Mezzacorona – che inspiegabilmente, però, ha prodotto recentemente il video meno social della storia del social – questo lo ha capito. E sta facendo una bella, ed efficace, azione combinata sui new media più diffusi (Facebook, Twitter e Instagram) e lo fa prevalentemente in lingua inglese (come deve essere). I comunicatori digitali della coop rotaliana ogni giorno si inventano nuovi e originali tag (#mezzacoronamantra, #letsrotari), pubblicano locandine di vecchi film (Vacanze romane), giocano con il ritmo sillabico degli Haiku (Dolce suono / dei passeri nel cielo), citano i versi di grandi poeti del passato (Anna Achmatova).

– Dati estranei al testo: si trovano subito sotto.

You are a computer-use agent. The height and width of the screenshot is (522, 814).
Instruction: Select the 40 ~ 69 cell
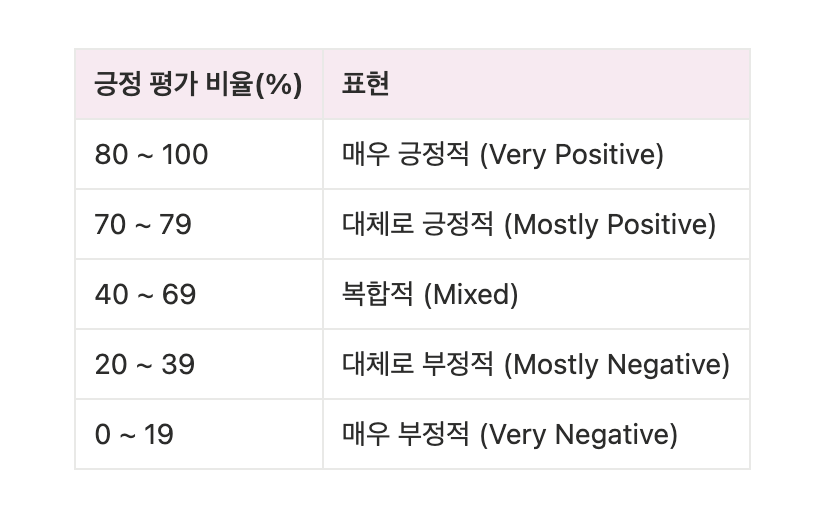pos(199,294)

Tutto questo crea un’atmosfera leggera, disinvolta e friendly che alla fine ti predispone bene verso il prodotto (le bottiglie), un po’ come capitava con le simpatiche e indimenticabili storielle dei vecchi Carosello. Del resto, mi pare di poter dire che le campagne aziendali sui new media per funzionare davvero devono riuscire a fare proprio questo: coniugare il contenuto “eccentrico” (quello di Carosello) con il ritmo della sinteticità (i tempi dello spot). Allora funzionano. E Mezzacorona, oggi, sta facendo proprio questo, dimostrando una sorprendente attitudine alla viralità sociale. Gli altri, almeno in Trentino (e non solo in Trentino), da questo punto di vista sono indietro anni luce.